— Мерзавец! — вскричал он дрожащим от ярости голосом. — Здесь, при нас, передать женщине такое гнусное предложение! Уж не воображаете ли вы, что находитесь на алжирском невольничьем рынке?

Берн занес кулак для удара, однако это движение разбередило его едва затянувшуюся рану и он, с трудом удержавшись от стона, вынужден был опустить руку. Анжелика встала между ним и Абд-эль-Мешратом.

— Вы сошли с ума! Нельзя так разговаривать с эфенди.

— Эфенди он или нет, он вас оскорбляет. Согласитесь, госпожа Анжелика, — он принимает вас за женщину.., за женщину, которая…

— Похоже, эти молодчики считают, что имеют права на наших жен и дочерей!

— вмешался бумажный фабрикант Мерсело. — Это верх бесстыдства!

— Успокойтесь, — взмолилась Анжелика. — В конце концов, все это не стоит выеденного яйца и касается только меня. Его превосходительство великий врач Абд-эль-Мешрат всего лишь передал мне.., приглашение, которое под иными небесами, скажем, на Средиземном море, можно было бы почитать за честь.

— Какой ужас, — сказал Маниго и беспомощно огляделся вокруг. — Дело ясное, мы попали в лапы к берберийцам, ни больше, ни меньше. Часть команды состоит из этой сволочи, и я готов побиться об заклад, что в жилах их хозяина тоже есть басурманская кровь, хотя он и строит из себя испанца. Он либо андалузский мавр, либо прижит от мавра…

— Нет, нет, — с жаром запротестовала Анжелика. — Я вам ручаюсь, что он не магометанин. Мы находимся на христианском корабле.

— Христианском?! Ха-ха-ха! Вот рассмешили! Госпожа Анжелика, у вас просто мутится рассудок — впрочем, есть из-за чего.

Арабский лекарь продолжал с бесстрастно-пренебрежительным видом ждать, кутаясь в свои шерстяные одежды. Достоинство, с которым он держался, и удивительно умный взгляд его темных глаз напоминали Анжелике Османа Ферраджи, и она чувствовала некоторую жалость, видя, как он дрожит от холода в этой ледяной ночи на краю света.

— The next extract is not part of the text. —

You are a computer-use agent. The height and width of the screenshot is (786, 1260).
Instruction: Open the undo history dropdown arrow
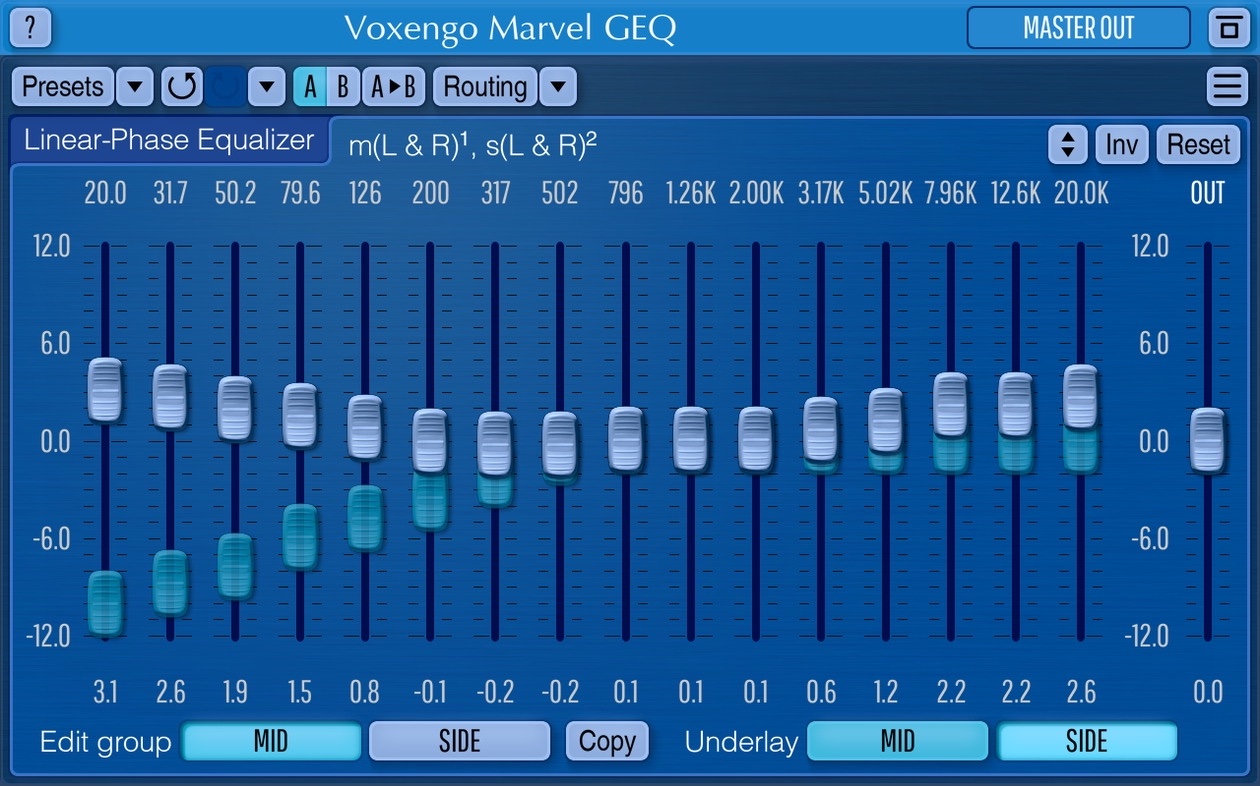(266, 87)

— Достопочтенный эфенди, я прошу извинить мою нерешительность и благодарю за то, что вы донесли до меня пожелание монсеньора Рескатора. Я отклоняю требование, которое вы мне передали — для женщины моей веры оно неприемлемо, однако я готова последовать за вами, чтобы лично дать ответ вашему господину.

— Хозяин этого корабля не господин мне, — мягко ответил старик. — Он мой друг. Я спас его от смерти, потом он спас меня от смерти, и мы с ним заключили духовный союз.

— Надеюсь, вы не собираетесь принять это наглое предложение? — вмешался Габриэль Берн.

Желая успокоить его, Анжелика коснулась рукой его запястья.

— Позвольте мне пойти и наконец объясниться с этим человеком раз и навсегда. Раз он выбрал такое время, что ж, пусть будет так. Поверьте, я действительно не знаю, ни чего он хочет, ни каковы его намерения.

— Зато я знаю, — буркнул Берн.

— Не уверена. Он такой оригинал…

— Вы говорите о нем с такой снисходительной непринужденностью, словно давно с ним знакомы…

— Я и в самом деле достаточно хорошо его знаю, чтобы не бояться сейчас.., того, чего боитесь вы.

И чтобы слегка поддразнить его, она с коротким смешком добавила:

— Уверяю вас, мэтр Берн, я умею за себя постоять. Мне случалось давать отпор и более грозным противникам.

— Я страшусь не насилия с его стороны, — тихо промолвил Берн, — а слабости вашего сердца.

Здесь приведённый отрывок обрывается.